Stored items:
_ _ _
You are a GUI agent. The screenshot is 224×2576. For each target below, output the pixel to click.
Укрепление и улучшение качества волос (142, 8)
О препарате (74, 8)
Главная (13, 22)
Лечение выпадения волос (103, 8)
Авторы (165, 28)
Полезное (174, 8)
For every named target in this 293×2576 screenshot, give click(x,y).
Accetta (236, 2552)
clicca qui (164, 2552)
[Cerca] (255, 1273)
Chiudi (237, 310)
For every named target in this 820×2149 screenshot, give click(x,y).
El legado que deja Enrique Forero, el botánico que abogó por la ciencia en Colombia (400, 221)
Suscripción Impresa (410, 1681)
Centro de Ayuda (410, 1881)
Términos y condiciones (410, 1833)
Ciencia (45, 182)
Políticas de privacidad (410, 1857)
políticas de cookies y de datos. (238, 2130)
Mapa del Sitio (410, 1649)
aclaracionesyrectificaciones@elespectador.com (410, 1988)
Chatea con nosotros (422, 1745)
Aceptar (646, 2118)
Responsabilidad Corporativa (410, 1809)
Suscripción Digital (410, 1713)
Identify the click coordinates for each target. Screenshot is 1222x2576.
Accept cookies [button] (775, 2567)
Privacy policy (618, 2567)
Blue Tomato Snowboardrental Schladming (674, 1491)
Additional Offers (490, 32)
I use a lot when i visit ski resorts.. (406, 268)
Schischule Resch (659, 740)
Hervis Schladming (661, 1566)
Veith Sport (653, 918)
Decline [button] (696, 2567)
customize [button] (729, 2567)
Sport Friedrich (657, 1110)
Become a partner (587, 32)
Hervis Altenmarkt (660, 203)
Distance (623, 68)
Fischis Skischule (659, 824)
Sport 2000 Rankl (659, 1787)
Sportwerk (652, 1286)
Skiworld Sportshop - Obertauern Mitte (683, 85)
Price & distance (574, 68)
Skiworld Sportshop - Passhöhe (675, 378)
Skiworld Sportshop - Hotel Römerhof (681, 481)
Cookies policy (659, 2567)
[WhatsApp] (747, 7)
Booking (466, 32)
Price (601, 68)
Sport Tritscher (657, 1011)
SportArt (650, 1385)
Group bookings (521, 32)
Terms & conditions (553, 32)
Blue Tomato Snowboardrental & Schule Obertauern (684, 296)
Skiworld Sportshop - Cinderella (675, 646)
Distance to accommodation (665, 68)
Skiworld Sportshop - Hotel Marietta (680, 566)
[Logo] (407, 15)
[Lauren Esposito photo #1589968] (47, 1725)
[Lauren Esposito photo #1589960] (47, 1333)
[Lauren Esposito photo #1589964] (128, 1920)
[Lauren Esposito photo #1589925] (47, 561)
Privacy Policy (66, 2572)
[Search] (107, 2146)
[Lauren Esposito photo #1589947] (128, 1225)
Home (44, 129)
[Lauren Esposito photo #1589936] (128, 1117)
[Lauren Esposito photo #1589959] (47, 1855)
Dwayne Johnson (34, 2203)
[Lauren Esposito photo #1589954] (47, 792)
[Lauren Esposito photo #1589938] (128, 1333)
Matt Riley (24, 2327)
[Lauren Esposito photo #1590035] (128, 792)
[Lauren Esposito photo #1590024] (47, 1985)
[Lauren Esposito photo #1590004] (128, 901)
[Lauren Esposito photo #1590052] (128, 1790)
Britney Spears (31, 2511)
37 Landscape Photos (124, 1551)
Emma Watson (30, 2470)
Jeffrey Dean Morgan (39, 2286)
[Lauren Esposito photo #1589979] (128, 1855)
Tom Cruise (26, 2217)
_ _ _
Your task
Every entry must be given again exactly as it reads.

Reply
You are a GUI agent. The screenshot is 224×2576. For each target below, output the pixel to click.
Укрепление и улучшение качества волос (142, 8)
О препарате (74, 8)
Главная (13, 22)
Лечение выпадения волос (103, 8)
Авторы (165, 28)
Полезное (174, 8)
For every named target in this 293×2576 screenshot, give click(x,y).
Accetta (236, 2552)
clicca qui (164, 2552)
[Cerca] (255, 1273)
Chiudi (237, 310)
For every named target in this 820×2149 screenshot, give click(x,y).
El legado que deja Enrique Forero, el botánico que abogó por la ciencia en Colombia (400, 221)
Suscripción Impresa (410, 1681)
Centro de Ayuda (410, 1881)
Términos y condiciones (410, 1833)
Ciencia (45, 182)
Políticas de privacidad (410, 1857)
políticas de cookies y de datos. (238, 2130)
Mapa del Sitio (410, 1649)
aclaracionesyrectificaciones@elespectador.com (410, 1988)
Chatea con nosotros (422, 1745)
Aceptar (646, 2118)
Responsabilidad Corporativa (410, 1809)
Suscripción Digital (410, 1713)
Identify the click coordinates for each target. Screenshot is 1222x2576.
Accept cookies [button] (775, 2567)
Privacy policy (618, 2567)
Blue Tomato Snowboardrental Schladming (674, 1491)
Additional Offers (490, 32)
I use a lot when i visit ski resorts.. (406, 268)
Schischule Resch (659, 740)
Hervis Schladming (661, 1566)
Veith Sport (653, 918)
Decline [button] (696, 2567)
customize [button] (729, 2567)
Sport Friedrich (657, 1110)
Become a partner (587, 32)
Hervis Altenmarkt (660, 203)
Distance (623, 68)
Fischis Skischule (659, 824)
Sport 2000 Rankl (659, 1787)
Sportwerk (652, 1286)
Skiworld Sportshop - Obertauern Mitte (683, 85)
Price & distance (574, 68)
Skiworld Sportshop - Passhöhe (675, 378)
Skiworld Sportshop - Hotel Römerhof (681, 481)
Cookies policy (659, 2567)
[WhatsApp] (747, 7)
Booking (466, 32)
Price (601, 68)
Sport Tritscher (657, 1011)
SportArt (650, 1385)
Group bookings (521, 32)
Terms & conditions (553, 32)
Blue Tomato Snowboardrental & Schule Obertauern (684, 296)
Skiworld Sportshop - Cinderella (675, 646)
Distance to accommodation (665, 68)
Skiworld Sportshop - Hotel Marietta (680, 566)
[Logo] (407, 15)
[Lauren Esposito photo #1589968] (47, 1725)
[Lauren Esposito photo #1589960] (47, 1333)
[Lauren Esposito photo #1589964] (128, 1920)
[Lauren Esposito photo #1589925] (47, 561)
Privacy Policy (66, 2572)
[Search] (107, 2146)
[Lauren Esposito photo #1589947] (128, 1225)
Home (44, 129)
[Lauren Esposito photo #1589936] (128, 1117)
[Lauren Esposito photo #1589959] (47, 1855)
Dwayne Johnson (34, 2203)
[Lauren Esposito photo #1589954] (47, 792)
[Lauren Esposito photo #1589938] (128, 1333)
Matt Riley (24, 2327)
[Lauren Esposito photo #1590035] (128, 792)
[Lauren Esposito photo #1590024] (47, 1985)
[Lauren Esposito photo #1590004] (128, 901)
[Lauren Esposito photo #1590052] (128, 1790)
Britney Spears (31, 2511)
37 Landscape Photos (124, 1551)
Emma Watson (30, 2470)
Jeffrey Dean Morgan (39, 2286)
[Lauren Esposito photo #1589979] (128, 1855)
Tom Cruise (26, 2217)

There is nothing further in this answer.